What are the pellets falling from oak trees?

Asked October 15, 2013, 6:33 PM EDT

Can you tell me what the tiny, beige-to-green dots are under the oak leaves this time of year? My yard has mostly white oaks and my roof and sidewalks are covered with these poppy-seed-sized pellets that are dropping off the underside of the leaves. The ants are carrying them away, so I'm thinking they might be eggs -- moth/caterpillar eggs maybe?

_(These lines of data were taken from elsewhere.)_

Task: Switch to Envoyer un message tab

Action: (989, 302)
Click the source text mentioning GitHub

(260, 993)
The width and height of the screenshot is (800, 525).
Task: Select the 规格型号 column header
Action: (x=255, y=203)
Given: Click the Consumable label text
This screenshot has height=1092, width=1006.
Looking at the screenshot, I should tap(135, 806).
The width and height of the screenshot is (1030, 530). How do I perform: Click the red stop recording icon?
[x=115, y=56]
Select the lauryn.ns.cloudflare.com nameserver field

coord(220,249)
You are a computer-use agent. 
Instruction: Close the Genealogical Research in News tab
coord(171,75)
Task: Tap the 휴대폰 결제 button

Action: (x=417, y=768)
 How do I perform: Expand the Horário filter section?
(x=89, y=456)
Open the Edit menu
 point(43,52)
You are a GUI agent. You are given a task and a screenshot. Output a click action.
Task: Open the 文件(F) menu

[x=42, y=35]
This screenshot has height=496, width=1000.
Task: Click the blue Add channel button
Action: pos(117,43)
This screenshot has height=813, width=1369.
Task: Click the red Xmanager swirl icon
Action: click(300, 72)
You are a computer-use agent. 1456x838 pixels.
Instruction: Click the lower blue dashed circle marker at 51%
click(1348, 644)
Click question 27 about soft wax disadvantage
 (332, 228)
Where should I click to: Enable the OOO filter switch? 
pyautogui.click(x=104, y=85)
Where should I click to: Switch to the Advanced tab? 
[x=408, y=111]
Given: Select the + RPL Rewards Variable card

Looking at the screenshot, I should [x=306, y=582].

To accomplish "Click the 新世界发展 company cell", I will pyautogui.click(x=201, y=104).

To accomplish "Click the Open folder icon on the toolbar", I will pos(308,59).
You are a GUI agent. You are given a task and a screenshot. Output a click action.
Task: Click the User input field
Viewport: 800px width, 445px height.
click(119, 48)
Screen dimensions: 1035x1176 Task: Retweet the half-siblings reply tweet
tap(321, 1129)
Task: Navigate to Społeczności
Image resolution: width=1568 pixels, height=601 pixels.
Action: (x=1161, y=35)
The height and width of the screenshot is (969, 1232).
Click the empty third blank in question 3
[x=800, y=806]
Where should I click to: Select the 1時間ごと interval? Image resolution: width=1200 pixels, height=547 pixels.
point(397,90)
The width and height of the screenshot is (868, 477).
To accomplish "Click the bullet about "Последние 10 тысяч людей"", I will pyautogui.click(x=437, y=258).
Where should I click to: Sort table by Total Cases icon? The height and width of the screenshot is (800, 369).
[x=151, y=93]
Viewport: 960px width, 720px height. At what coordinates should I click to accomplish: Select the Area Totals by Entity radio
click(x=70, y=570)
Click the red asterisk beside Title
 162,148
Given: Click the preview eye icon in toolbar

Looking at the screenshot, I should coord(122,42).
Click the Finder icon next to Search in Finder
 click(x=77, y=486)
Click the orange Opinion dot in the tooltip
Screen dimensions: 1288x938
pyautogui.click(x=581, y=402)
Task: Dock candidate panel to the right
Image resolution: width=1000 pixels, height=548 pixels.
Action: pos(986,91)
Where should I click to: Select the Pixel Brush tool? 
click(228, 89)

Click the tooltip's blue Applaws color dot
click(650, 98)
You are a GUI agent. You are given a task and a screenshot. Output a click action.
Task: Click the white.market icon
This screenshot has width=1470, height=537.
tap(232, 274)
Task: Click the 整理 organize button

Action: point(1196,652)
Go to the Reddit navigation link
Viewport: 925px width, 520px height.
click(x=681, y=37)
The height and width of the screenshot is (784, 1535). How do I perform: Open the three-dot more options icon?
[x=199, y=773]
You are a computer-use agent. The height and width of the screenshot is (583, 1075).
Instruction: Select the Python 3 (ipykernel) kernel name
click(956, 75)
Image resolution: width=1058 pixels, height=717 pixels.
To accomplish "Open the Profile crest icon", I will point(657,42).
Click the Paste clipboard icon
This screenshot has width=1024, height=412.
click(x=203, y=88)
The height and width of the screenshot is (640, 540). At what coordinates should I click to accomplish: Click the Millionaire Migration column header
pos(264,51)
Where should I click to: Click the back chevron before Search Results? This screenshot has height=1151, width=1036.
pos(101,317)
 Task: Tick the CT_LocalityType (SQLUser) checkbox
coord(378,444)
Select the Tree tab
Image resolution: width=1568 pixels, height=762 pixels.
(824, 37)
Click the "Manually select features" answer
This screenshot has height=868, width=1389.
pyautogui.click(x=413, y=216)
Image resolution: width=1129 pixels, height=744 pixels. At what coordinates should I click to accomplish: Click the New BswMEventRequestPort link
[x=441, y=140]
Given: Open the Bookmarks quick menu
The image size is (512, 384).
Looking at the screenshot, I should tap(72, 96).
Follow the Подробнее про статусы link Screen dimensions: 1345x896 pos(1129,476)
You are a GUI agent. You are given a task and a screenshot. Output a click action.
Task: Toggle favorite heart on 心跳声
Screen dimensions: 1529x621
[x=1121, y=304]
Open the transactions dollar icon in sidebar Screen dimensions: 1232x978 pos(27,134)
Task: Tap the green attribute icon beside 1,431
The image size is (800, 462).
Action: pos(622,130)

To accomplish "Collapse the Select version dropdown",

Montgomery County Maryland

4 Responses

These are insect galls. We get this inquiry occasionally and just had another one today. Normally, the galls fall to the ground still attached to the leaves, but sometimes they also separate and you get the rain of galls you are experiencing this year..
No cause for concern. There is no impact on the tree. Here is the page in our Plant Diagnostic which addresses leaf galls on shade trees: http://plantdiagnostics.umd.edu/level3.cfm?causeID=1165


Hmmm, that doesn't seem to quite fit what I'm seeing. The galls in the photo your answer links to are about 100 times larger than the tiny dots on my leaves and patio. Mine are the size of poppy seeds, not green pepper seedsk and there are millions of them (literally millions) scattered around my yard. Here is a photo of some leaves and the dots on the ground in my back yard.

Thanks for the excellent photo. There are hundreds of types of galls and perhaps that many that will select oak trees. The tiny 'poppy seeds' on your lawn and under the tree are, indeed, galls, and probably produced by a tiny, harmless wasp. This type of leaf gall does not harm the tree.